Lebanon and Syria have long been a refuge for political and religious groups. This hospitality has attracted many foreigners and has resulted in the wearing of a wide variety of costumes within this small area. Christians, Moslems and Druzes have kept their own styles of dress while living regionally apart.

The Maronite Christians have lived mainly in North Lebanon from Tripoli to The Cedars, spreading south to Dog River. The Metoualis (the Shiite Moslems) inhabited the east side of the Lebanon mountains. The Druzes held the territory in the center of the country and fanned out over the area bound by Mount Hermon, the B'kaa Valley, Damascus and the Jebel Druze.

Minority groups such as the Armenians and the Kurds came fairly recently into this area.
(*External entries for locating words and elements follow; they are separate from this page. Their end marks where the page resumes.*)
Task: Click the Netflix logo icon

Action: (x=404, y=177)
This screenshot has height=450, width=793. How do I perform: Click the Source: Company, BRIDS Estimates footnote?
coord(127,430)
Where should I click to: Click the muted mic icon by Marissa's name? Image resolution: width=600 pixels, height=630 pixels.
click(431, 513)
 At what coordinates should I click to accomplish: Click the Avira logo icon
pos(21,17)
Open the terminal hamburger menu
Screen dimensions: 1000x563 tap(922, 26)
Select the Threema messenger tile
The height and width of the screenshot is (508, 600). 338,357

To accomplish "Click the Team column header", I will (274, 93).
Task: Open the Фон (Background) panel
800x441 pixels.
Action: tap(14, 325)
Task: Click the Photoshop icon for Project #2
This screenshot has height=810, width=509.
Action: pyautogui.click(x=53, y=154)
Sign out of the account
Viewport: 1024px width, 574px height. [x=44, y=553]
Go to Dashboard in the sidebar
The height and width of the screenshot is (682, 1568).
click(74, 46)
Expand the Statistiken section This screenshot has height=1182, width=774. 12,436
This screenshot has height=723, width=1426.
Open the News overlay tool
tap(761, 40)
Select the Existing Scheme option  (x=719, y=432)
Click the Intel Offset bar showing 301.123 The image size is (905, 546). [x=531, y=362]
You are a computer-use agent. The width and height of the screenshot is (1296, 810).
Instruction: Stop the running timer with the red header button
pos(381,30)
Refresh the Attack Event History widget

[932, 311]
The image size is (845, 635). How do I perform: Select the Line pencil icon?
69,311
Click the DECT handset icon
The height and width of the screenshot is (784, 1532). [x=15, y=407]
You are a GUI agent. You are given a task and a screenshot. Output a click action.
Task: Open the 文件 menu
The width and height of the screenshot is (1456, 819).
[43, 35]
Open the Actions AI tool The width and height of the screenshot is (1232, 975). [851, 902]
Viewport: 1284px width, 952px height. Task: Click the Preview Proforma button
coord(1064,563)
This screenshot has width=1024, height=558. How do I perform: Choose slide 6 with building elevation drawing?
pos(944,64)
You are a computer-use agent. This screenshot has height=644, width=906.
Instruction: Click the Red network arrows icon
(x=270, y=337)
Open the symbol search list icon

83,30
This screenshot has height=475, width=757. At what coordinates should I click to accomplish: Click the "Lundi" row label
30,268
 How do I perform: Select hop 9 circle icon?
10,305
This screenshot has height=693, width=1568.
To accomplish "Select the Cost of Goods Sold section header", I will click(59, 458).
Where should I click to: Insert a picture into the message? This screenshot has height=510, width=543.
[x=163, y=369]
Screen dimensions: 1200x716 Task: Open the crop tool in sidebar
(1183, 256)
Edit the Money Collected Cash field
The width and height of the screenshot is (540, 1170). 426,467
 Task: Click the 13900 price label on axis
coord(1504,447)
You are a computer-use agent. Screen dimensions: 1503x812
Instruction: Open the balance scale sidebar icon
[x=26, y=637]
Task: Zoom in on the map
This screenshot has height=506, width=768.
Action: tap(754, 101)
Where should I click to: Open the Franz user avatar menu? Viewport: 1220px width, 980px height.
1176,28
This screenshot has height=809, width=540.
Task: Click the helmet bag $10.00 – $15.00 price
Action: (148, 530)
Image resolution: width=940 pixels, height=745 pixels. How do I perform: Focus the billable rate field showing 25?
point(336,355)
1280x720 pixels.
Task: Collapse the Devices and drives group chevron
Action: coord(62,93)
The former wear European dress but the Kurds stand out vividly among the local population in their colorful everyday costumes.

Outside influence has modified Lebanese and Syrian costumes. Strongest single influence was exercised by the Turks who ruled the area for many years. The governing Turkish Pasha, representing the Sultan, effected local dress by his own costume and that of this retinue, and by the rich garments of Turkish design which he bestowed as gifts upon the local emirs. After 1850 when feudalism ended in Leba non and when commerce with Europe took on an increasing importance, Turkish and European styles exerted an even stronger effect on local dress.

Today traditional costumes are mixed with European dress. In some cases western styles have entirely supplanted local dress.

With the one exception of the costume of the Lebanese princess, all of the clothes illustrated in this collection may be seen being worn today.